Perhaps someone else can confirm the same error on their machine, it seems to be something related to firmware loading?

6.8.1.log

loukamb commented 5 months ago

@thomasxg I no longer have it but when I faced this issue months ago it had a very similar trace to what you just posted. The issue is definitely GPU-related, and doesn't happen on proprietary drivers, only nouveau.

With the release of the new live image on March 14 however the problem has become worse and could impact adoption. With the previous live image, you could boot into live Void without any issues, install the OS to disk using local packages, reboot then blacklist nouveau right before performing an update. That's what I did to get Void working on my Nvidia machine (2080 Ti). However, the new live image rolls in the regression, meaning you cannot even reach a terminal after GRUB without explicitly blacklisting the nouveau driver and modeset through kernel flags when launching the live image.
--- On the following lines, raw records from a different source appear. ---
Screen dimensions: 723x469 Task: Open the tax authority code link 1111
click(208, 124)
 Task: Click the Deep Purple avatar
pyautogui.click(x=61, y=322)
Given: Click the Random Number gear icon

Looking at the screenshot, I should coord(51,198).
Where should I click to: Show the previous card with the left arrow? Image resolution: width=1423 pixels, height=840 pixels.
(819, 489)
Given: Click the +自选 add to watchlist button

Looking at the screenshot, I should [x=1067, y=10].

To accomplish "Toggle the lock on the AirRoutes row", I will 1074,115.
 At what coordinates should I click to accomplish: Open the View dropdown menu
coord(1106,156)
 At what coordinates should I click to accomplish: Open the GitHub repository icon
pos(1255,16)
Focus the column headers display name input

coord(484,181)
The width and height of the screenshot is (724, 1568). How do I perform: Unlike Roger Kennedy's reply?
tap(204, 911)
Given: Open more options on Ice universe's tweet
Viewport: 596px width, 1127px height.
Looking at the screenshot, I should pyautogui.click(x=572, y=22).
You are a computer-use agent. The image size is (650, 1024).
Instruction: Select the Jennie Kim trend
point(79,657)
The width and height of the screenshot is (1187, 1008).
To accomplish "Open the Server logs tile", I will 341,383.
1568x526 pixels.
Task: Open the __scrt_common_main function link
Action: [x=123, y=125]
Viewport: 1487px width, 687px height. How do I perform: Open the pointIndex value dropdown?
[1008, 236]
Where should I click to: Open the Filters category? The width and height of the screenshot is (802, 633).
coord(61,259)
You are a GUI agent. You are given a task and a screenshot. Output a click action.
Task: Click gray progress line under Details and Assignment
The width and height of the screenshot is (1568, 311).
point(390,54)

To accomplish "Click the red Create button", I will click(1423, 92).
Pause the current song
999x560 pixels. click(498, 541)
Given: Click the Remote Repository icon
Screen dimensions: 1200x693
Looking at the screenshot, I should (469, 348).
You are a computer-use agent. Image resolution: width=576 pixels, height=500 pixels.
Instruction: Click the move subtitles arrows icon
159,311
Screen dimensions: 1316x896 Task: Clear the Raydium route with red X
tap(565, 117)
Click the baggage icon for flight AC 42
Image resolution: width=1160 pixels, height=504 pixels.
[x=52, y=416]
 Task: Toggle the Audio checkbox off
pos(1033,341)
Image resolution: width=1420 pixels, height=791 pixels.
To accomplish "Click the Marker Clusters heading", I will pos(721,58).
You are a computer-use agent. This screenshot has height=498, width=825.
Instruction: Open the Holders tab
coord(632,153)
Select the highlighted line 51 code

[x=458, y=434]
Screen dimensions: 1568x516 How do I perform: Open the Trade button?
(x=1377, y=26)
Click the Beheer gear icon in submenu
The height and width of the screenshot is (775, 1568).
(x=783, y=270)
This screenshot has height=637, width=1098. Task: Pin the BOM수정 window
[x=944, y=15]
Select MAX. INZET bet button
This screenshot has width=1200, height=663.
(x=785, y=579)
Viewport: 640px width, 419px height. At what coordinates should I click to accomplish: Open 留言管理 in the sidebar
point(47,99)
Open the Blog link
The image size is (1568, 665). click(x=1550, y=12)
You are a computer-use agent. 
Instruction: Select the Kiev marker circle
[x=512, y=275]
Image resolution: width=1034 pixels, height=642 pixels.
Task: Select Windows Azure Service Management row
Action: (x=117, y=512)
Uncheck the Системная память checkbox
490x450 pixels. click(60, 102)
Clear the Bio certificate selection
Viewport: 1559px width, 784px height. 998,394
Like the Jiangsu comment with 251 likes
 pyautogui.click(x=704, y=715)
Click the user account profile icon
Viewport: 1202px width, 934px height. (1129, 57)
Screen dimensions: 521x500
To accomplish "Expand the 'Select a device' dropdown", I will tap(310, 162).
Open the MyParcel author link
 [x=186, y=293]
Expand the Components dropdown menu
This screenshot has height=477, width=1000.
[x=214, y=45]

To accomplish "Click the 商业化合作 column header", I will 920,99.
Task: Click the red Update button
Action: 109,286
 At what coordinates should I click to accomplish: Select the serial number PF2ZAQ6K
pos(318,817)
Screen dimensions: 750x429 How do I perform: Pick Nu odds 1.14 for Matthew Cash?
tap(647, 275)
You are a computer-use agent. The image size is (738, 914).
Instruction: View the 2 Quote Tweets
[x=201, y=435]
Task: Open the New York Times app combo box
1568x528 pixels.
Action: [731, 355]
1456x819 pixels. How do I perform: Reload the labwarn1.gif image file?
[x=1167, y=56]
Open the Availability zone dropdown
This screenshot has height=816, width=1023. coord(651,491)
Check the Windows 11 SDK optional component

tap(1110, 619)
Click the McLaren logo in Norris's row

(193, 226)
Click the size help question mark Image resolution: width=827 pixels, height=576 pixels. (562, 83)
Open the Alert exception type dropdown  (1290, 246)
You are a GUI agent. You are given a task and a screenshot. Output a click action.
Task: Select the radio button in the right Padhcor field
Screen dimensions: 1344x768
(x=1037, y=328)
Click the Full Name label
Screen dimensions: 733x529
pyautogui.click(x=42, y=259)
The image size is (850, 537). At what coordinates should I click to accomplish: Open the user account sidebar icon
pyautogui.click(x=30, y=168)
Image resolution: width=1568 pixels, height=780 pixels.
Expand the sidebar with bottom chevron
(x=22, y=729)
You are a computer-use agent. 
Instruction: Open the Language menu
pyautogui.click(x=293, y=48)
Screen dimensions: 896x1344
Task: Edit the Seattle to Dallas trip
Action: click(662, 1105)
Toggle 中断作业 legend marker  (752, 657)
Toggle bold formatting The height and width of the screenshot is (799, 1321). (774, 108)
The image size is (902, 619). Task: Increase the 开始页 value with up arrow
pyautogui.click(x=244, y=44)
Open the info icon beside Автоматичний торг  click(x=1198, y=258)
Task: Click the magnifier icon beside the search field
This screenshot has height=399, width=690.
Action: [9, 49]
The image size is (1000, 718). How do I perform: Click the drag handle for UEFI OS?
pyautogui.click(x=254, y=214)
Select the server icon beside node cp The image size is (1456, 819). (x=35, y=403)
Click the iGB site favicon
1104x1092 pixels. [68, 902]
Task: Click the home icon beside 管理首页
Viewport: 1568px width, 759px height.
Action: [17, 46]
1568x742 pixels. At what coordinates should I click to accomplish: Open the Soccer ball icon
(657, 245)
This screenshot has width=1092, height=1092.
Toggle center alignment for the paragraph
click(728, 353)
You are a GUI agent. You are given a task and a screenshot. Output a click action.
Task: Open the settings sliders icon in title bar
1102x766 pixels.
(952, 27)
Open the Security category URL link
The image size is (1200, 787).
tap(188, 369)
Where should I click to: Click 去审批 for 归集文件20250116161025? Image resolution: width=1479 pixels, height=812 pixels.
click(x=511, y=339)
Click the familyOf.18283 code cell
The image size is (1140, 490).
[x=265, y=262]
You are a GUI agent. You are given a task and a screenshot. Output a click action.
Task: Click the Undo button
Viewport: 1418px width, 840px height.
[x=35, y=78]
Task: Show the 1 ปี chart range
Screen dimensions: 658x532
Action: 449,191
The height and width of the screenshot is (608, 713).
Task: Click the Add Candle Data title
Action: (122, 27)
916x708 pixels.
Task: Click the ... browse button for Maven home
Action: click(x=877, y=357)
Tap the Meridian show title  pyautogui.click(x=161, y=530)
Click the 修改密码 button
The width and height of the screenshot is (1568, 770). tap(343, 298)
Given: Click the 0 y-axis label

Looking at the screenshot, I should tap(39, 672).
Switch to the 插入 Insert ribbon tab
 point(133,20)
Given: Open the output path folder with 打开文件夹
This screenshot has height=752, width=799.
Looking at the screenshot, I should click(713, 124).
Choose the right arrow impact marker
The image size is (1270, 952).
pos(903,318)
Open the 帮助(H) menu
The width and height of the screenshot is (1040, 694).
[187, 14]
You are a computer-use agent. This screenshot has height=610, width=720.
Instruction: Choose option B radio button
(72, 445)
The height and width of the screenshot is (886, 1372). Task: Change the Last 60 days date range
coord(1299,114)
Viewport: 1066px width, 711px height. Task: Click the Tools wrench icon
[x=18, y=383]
I had to do this recently when I reinstalled Void, which is practically simple but difficult to figure out when you don't even have logs or any output telling you what's erroring.

nezos commented 4 months ago

Had the same problem hanging at "loading initial ramdisk".

My solution was to install the mainline kernel and the nvidia non-free driver. When I installed only the mainline the problem went down to nouveau, so the nvidia driver fixed it completely.

loukamb commented 3 weeks ago

Just pointing out that this issue STILL exists on latest kernel and nouveau. What the heck.

classabbyamp commented 3 weeks ago

does nouveau.noaccel=1 fix the issue? (or does anything else in this thread look relevant to this? https://gitlab.freedesktop.org/drm/nouveau/-/issues/319#note_2521669)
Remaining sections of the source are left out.